# What to become a Video Reviewer?



## Paulie (13/2/15)

Hey all,

So with all the New Reviewers popping up i thought it may be cool to help them with a simple poll on what you would like to see

Reactions: Like 2


----------



## free3dom (13/2/15)

Good idea @Paulie 

Let's call @Philip Dunkley and @Rob Fisher here...so they can listen to the people

Reactions: Like 3


----------



## Paulie (13/2/15)

free3dom said:


> Good idea @Paulie
> 
> Let's call @Philip Dunkley and @Rob Fisher here...so they can listen to the people


Yeah this is only here to help as i am loving the new videos popping up! Local is Lekker!!

Reactions: Agree 3


----------



## Philip Dunkley (13/2/15)

And listening we are!!

Reactions: Like 2 | Winner 1


----------



## Rob Fisher (13/2/15)

Philip Dunkley said:


> And listening we are!!



I'm old and hard of hearing.

Reactions: Agree 1 | Winner 1 | Funny 2


----------



## Silver (13/2/15)

Rob, i like your videos just the way they are

No offence @Paulie - great thread

Reactions: Thanks 1


----------



## Paulie (13/2/15)

Please note that this for everyone and not just Rob and Phillip  (Their vids are great!) Also if future ppl want to give it a shot hehe

Reactions: Like 1


----------



## Andre (13/2/15)

I need a <10min category! Skipper's videos are perfect for my attention span!

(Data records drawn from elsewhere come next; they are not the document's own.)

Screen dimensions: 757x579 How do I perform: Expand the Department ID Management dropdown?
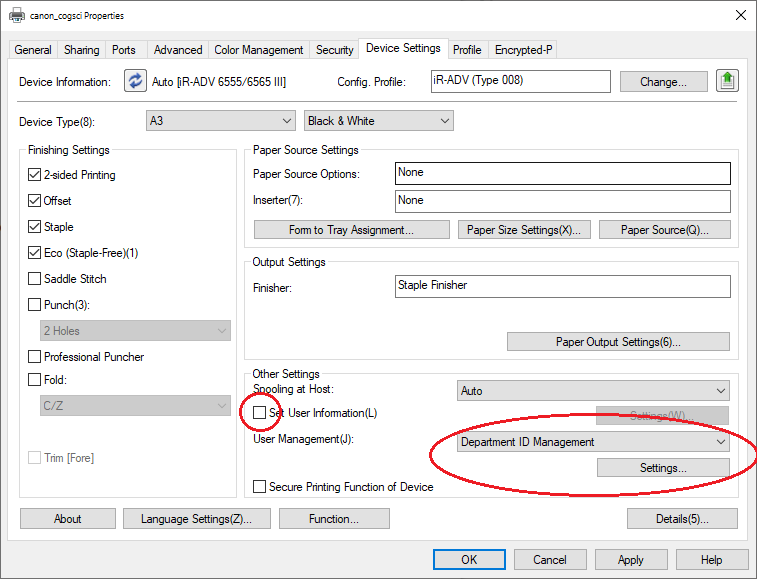pos(593,442)
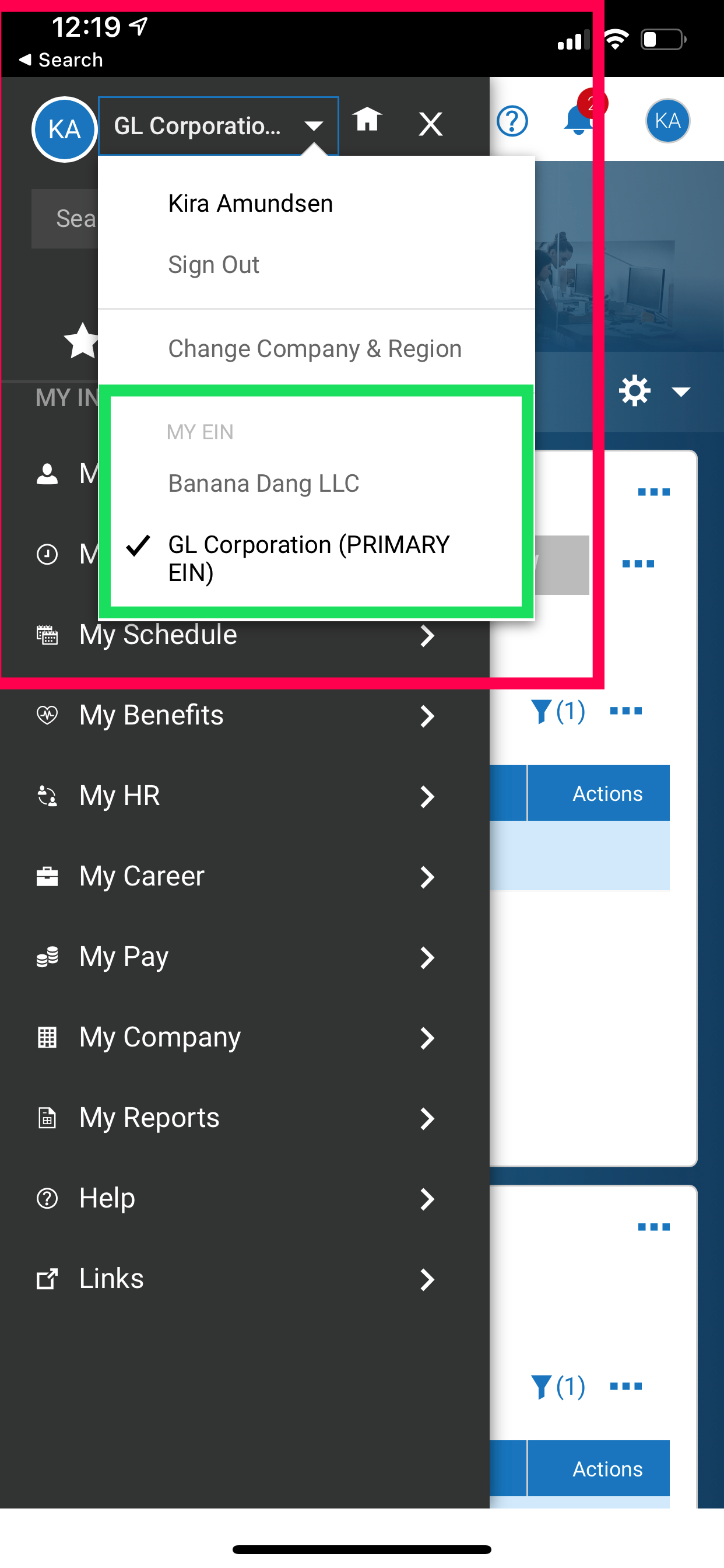Click the upper Actions column header
This screenshot has height=1568, width=724.
click(606, 793)
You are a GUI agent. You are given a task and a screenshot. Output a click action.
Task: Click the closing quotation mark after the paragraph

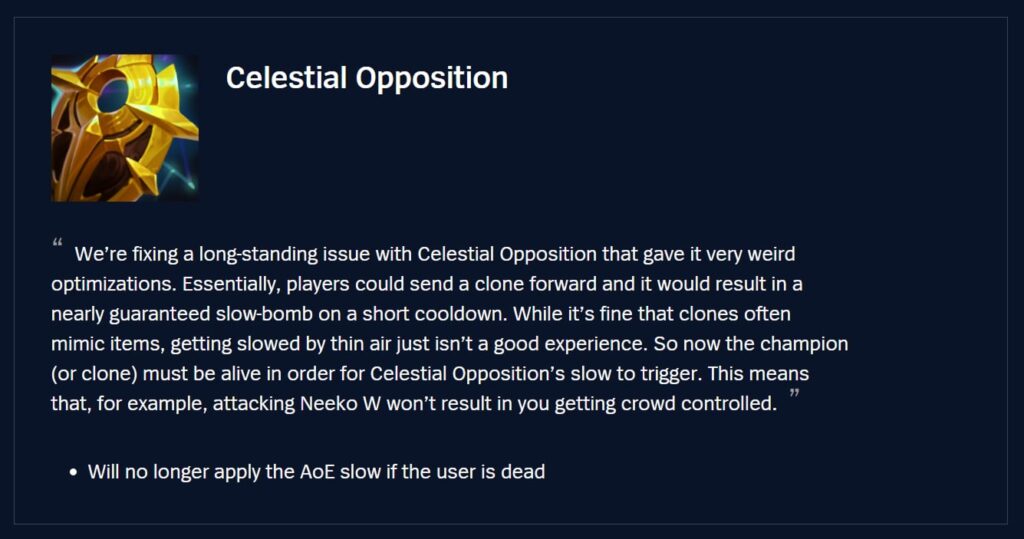pos(795,396)
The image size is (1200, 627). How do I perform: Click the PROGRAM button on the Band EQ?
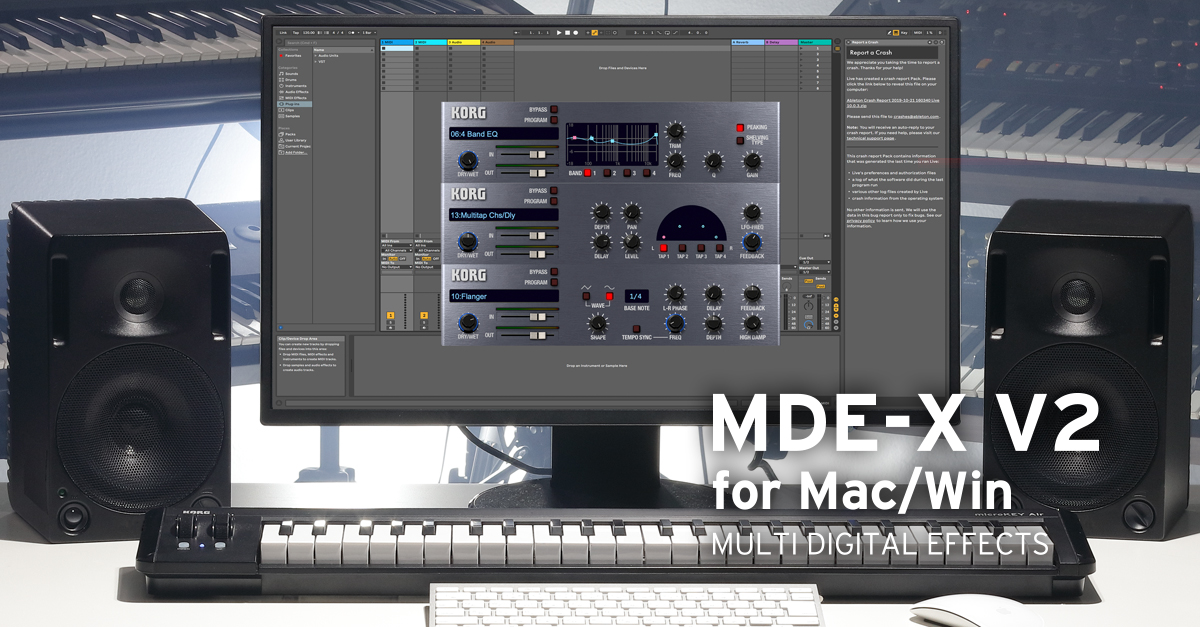pyautogui.click(x=553, y=120)
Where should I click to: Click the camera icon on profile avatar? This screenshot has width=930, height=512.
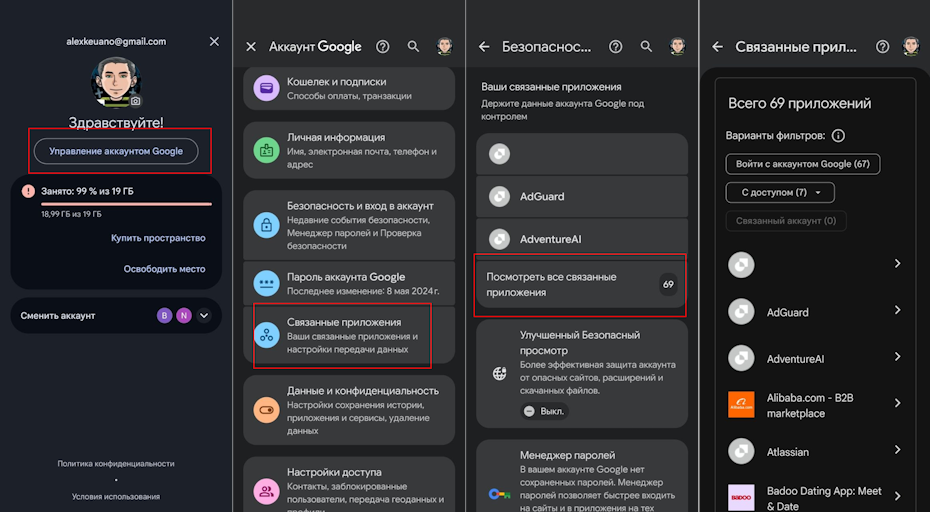(136, 101)
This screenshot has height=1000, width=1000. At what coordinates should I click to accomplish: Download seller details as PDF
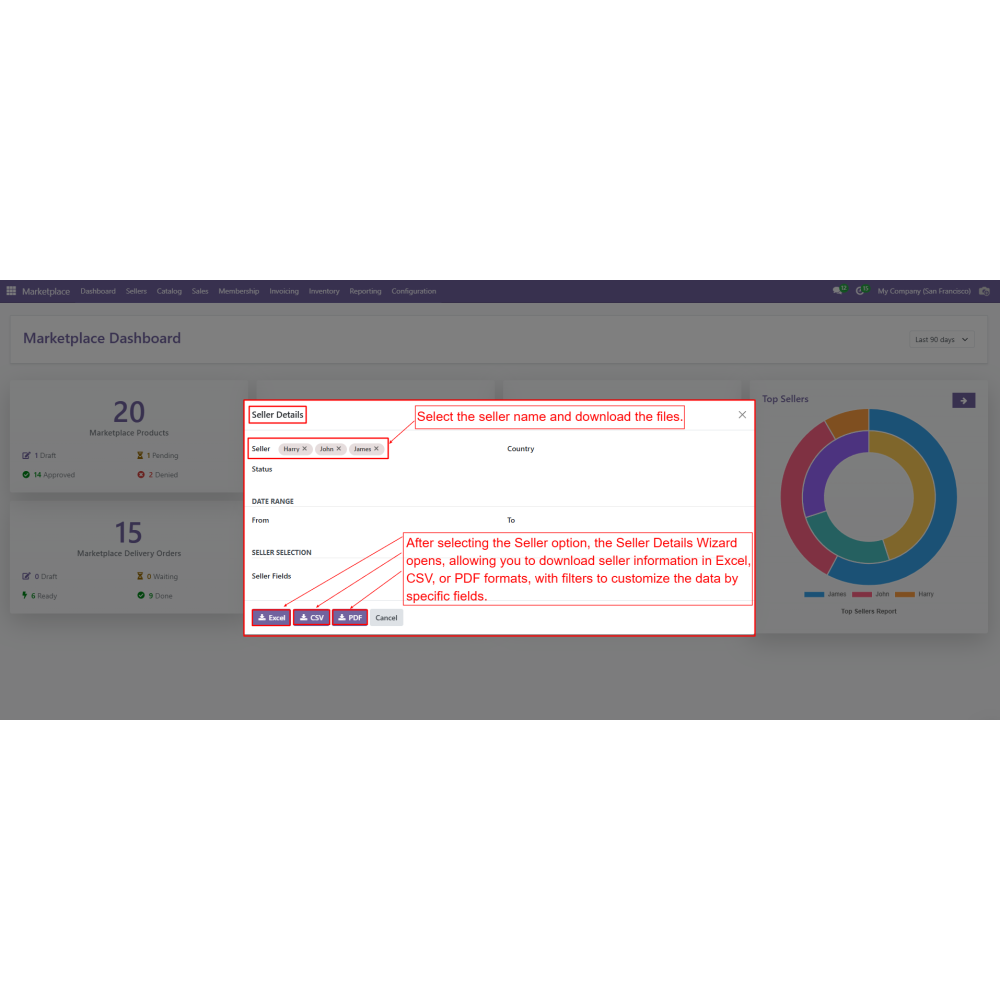point(350,618)
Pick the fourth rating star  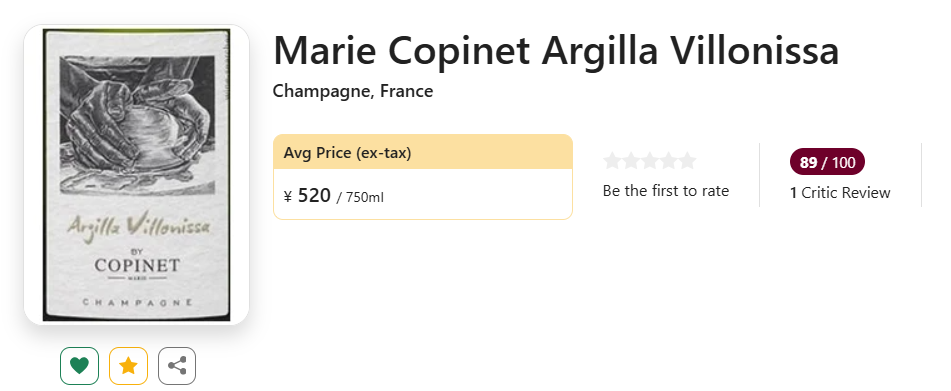pyautogui.click(x=668, y=161)
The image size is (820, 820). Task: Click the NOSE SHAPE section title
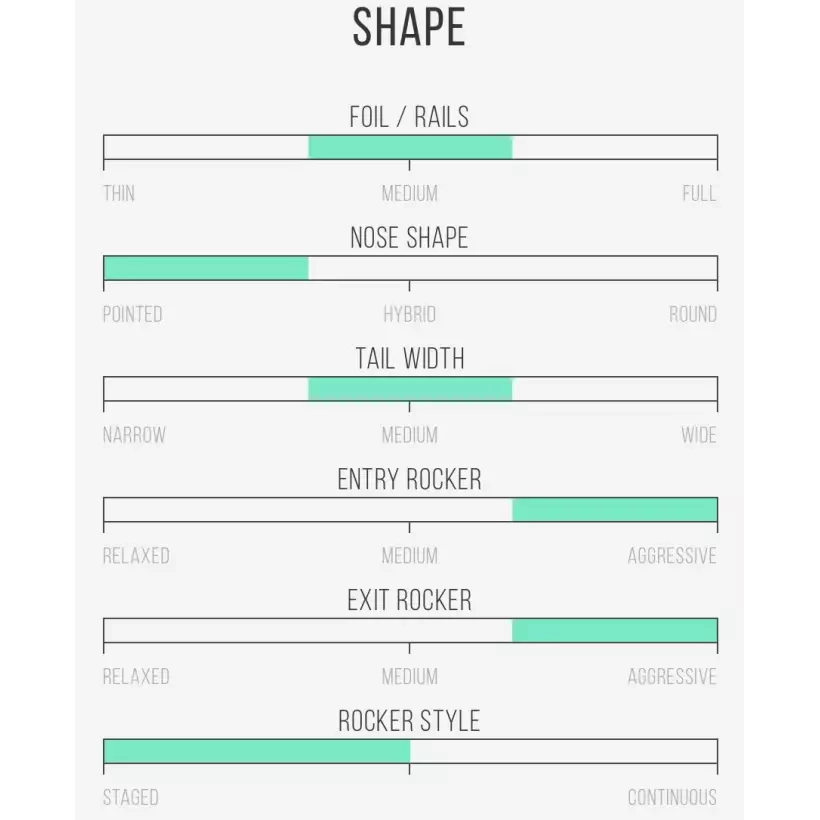pos(409,238)
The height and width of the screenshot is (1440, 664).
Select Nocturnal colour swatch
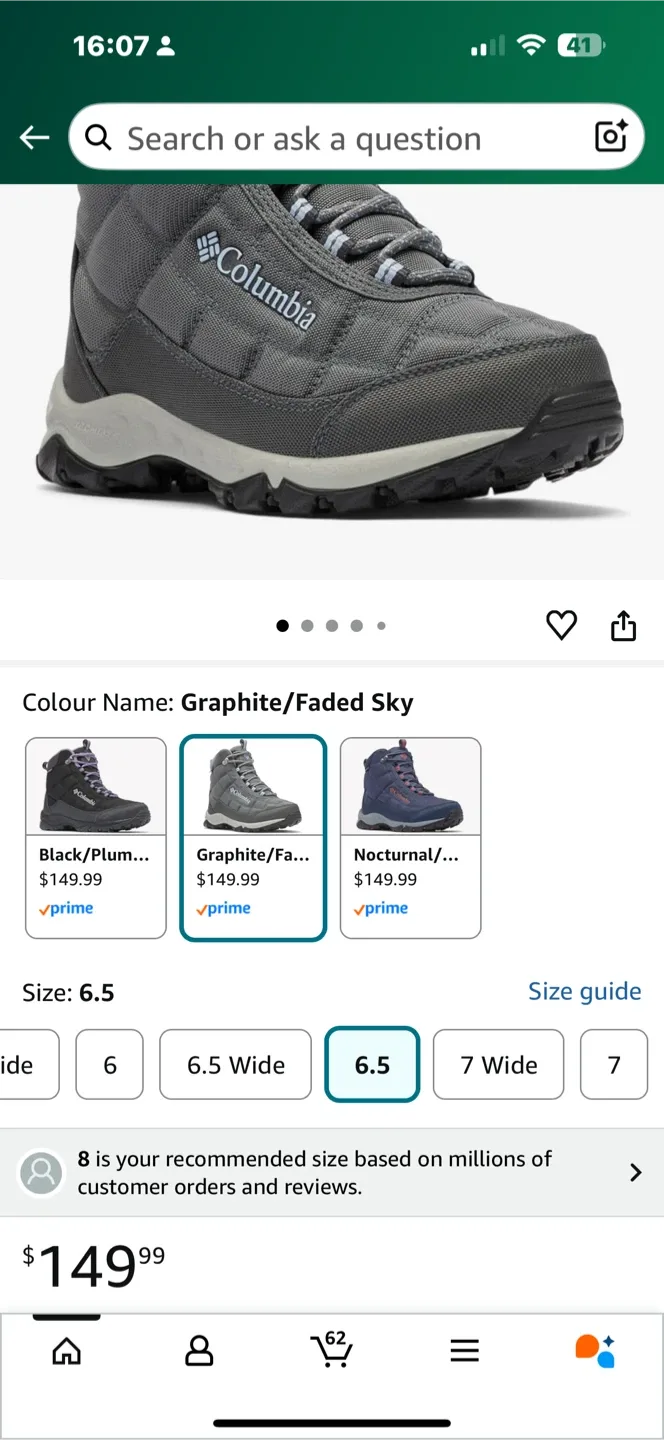(x=410, y=838)
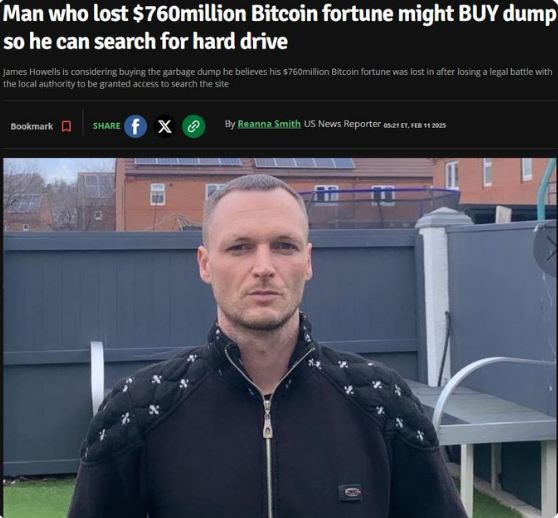The width and height of the screenshot is (558, 518).
Task: Share the article on X
Action: coord(164,126)
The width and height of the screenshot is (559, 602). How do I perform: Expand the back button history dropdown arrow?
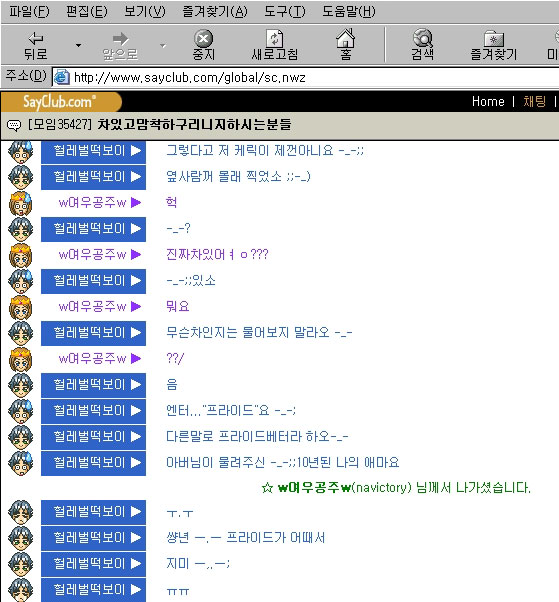click(x=78, y=45)
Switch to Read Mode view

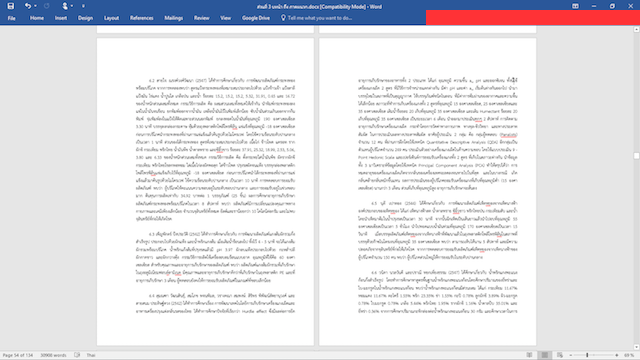(529, 355)
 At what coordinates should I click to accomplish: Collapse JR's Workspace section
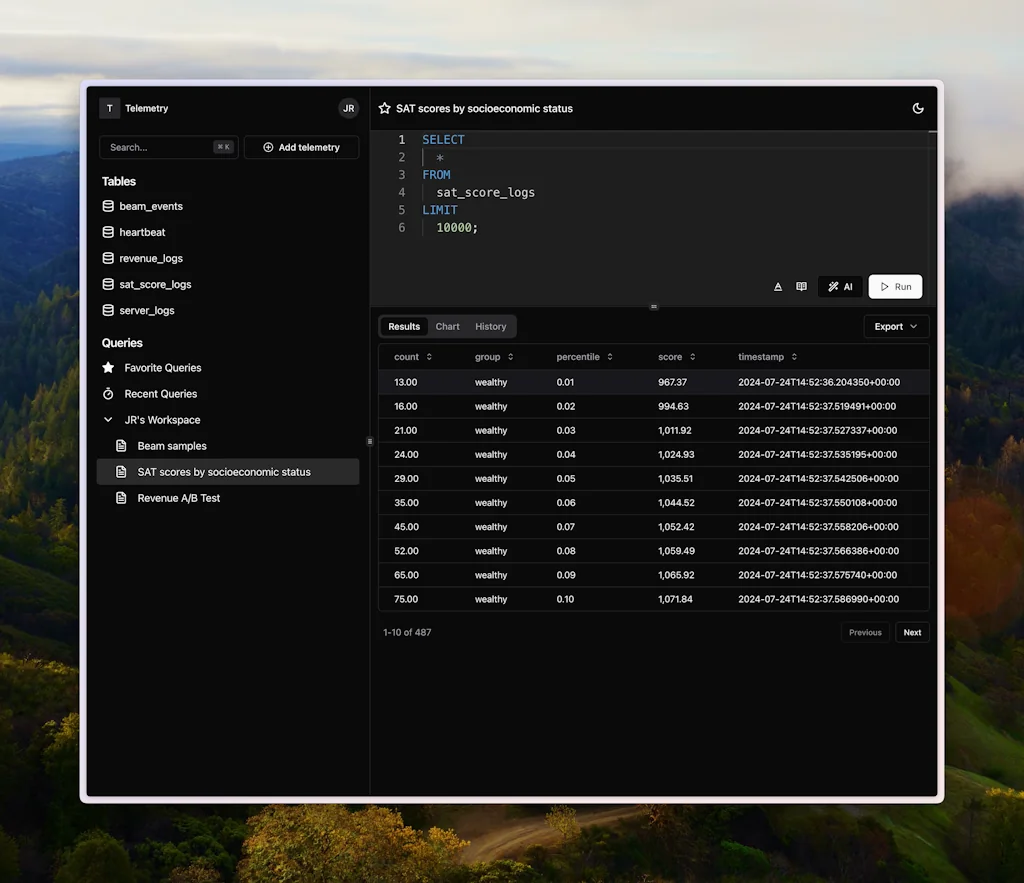108,419
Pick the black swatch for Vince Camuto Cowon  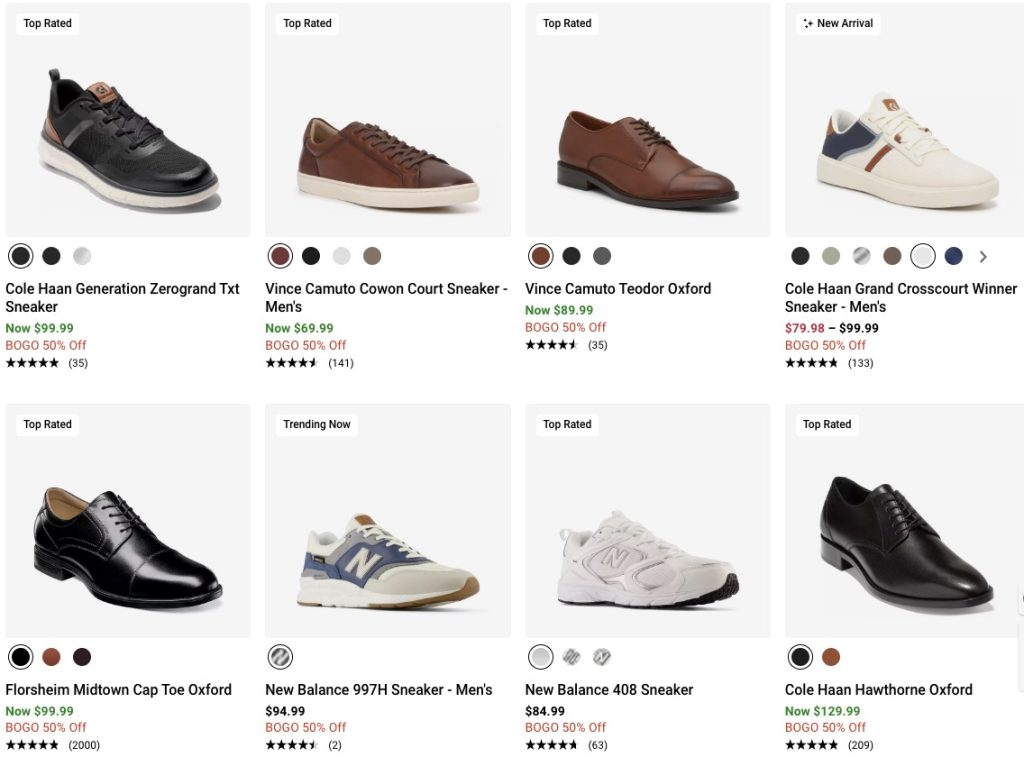pyautogui.click(x=311, y=256)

Reactions: Agree 2 | Thanks 1


----------



## Paulie (13/2/15)

Andre said:


> I need a <10min category! Skipper's videos are perfect for my attention span!


Done


----------



## Philip Dunkley (13/2/15)

I can't even say hello in 10 minutes!

Reactions: Funny 4


----------



## Andre (13/2/15)

Paulie said:


> Done


Great, thanks....immediately changed my votes.

Reactions: Like 1


----------



## Andre (13/2/15)

Philip Dunkley said:


> I can't even say hello in 10 minutes!


Yes, you can.....it takes 5 minutes to prepare for an hour video. It takes a couple of hours to prepare for a 10 minute video.

Reactions: Like 3


----------



## Philip Dunkley (13/2/15)

This is a cool thread. Well Done @Paulie

Reactions: Like 1 | Thanks 1


----------



## Paulie (13/2/15)

Came up with the idea after watching a grim video i started 1hr ago and its still going shoo

Reactions: Like 1


----------



## Philip Dunkley (13/2/15)

Andre, I can absolutely tell you that no matter how long the video is, It takes a little more than 2 Hours. I actually did a synopsis of hours worked, including fetching and dropping things off, researching, discussions with vendors etc for my last video to get an idea of how much work was going into it cause my wife was having a bit of a go. In total, it was 17 working hour just for episode 3!! It's actually very hectic.

Reactions: Like 1


----------



## Andre (13/2/15)

Philip Dunkley said:


> Andre, I can absolutely tell you that no matter how long the video is, It takes a little more than 2 Hours. I actually did a synopsis of hours worked, including fetching and dropping things off, researching, discussions with vendors etc for my last video to get an idea of how much work was going into it cause my wife was having a bit of a go. In total, it was 17 working hour just for episode 3!! It's actually very hectic.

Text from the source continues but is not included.